==== Material shown ====

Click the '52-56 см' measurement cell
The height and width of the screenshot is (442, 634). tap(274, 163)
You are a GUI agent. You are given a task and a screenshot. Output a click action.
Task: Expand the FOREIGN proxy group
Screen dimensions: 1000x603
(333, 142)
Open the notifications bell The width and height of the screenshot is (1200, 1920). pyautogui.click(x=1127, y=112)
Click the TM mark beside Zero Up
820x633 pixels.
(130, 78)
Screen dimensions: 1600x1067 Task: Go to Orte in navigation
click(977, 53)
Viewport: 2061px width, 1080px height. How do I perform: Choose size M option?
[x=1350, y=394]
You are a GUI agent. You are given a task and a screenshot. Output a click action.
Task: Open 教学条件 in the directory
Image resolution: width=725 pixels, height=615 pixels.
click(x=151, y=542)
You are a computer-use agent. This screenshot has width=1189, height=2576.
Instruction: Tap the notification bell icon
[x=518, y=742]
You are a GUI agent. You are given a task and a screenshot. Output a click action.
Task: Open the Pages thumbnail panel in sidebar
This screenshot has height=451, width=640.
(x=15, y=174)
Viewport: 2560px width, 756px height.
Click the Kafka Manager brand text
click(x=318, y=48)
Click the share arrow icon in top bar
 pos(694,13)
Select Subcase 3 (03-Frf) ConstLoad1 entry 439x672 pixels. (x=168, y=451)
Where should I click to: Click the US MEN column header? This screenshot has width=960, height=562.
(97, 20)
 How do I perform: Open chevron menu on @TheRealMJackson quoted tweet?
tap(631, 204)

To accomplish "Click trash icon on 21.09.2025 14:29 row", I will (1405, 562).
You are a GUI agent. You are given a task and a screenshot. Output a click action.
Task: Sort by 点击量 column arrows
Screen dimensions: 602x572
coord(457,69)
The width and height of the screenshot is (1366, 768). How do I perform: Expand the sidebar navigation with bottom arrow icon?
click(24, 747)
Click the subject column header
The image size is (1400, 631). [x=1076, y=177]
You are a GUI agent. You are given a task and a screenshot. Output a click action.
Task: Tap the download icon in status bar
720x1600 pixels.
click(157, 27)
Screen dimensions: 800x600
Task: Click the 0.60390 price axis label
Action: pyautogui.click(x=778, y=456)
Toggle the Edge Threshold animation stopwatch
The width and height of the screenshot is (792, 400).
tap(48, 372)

====

◆ What is being asked ◆
Reproduce the whole listing above exactly.

◆ Result of the exercise ◆
Click the '52-56 см' measurement cell
The height and width of the screenshot is (442, 634). tap(274, 163)
You are a GUI agent. You are given a task and a screenshot. Output a click action.
Task: Expand the FOREIGN proxy group
Screen dimensions: 1000x603
(333, 142)
Open the notifications bell The width and height of the screenshot is (1200, 1920). pyautogui.click(x=1127, y=112)
Click the TM mark beside Zero Up
820x633 pixels.
(130, 78)
Screen dimensions: 1600x1067 Task: Go to Orte in navigation
click(977, 53)
Viewport: 2061px width, 1080px height. How do I perform: Choose size M option?
[x=1350, y=394]
You are a GUI agent. You are given a task and a screenshot. Output a click action.
Task: Open 教学条件 in the directory
Image resolution: width=725 pixels, height=615 pixels.
click(x=151, y=542)
You are a computer-use agent. This screenshot has width=1189, height=2576.
Instruction: Tap the notification bell icon
[x=518, y=742]
You are a GUI agent. You are given a task and a screenshot. Output a click action.
Task: Open the Pages thumbnail panel in sidebar
This screenshot has height=451, width=640.
(x=15, y=174)
Viewport: 2560px width, 756px height.
Click the Kafka Manager brand text
click(x=318, y=48)
Click the share arrow icon in top bar
 pos(694,13)
Select Subcase 3 (03-Frf) ConstLoad1 entry 439x672 pixels. (x=168, y=451)
Where should I click to: Click the US MEN column header? This screenshot has width=960, height=562.
(97, 20)
 How do I perform: Open chevron menu on @TheRealMJackson quoted tweet?
tap(631, 204)

To accomplish "Click trash icon on 21.09.2025 14:29 row", I will (1405, 562).
You are a GUI agent. You are given a task and a screenshot. Output a click action.
Task: Sort by 点击量 column arrows
Screen dimensions: 602x572
coord(457,69)
The width and height of the screenshot is (1366, 768). How do I perform: Expand the sidebar navigation with bottom arrow icon?
click(24, 747)
Click the subject column header
The image size is (1400, 631). [x=1076, y=177]
You are a GUI agent. You are given a task and a screenshot. Output a click action.
Task: Tap the download icon in status bar
720x1600 pixels.
click(157, 27)
Screen dimensions: 800x600
Task: Click the 0.60390 price axis label
Action: pyautogui.click(x=778, y=456)
Toggle the Edge Threshold animation stopwatch
The width and height of the screenshot is (792, 400).
tap(48, 372)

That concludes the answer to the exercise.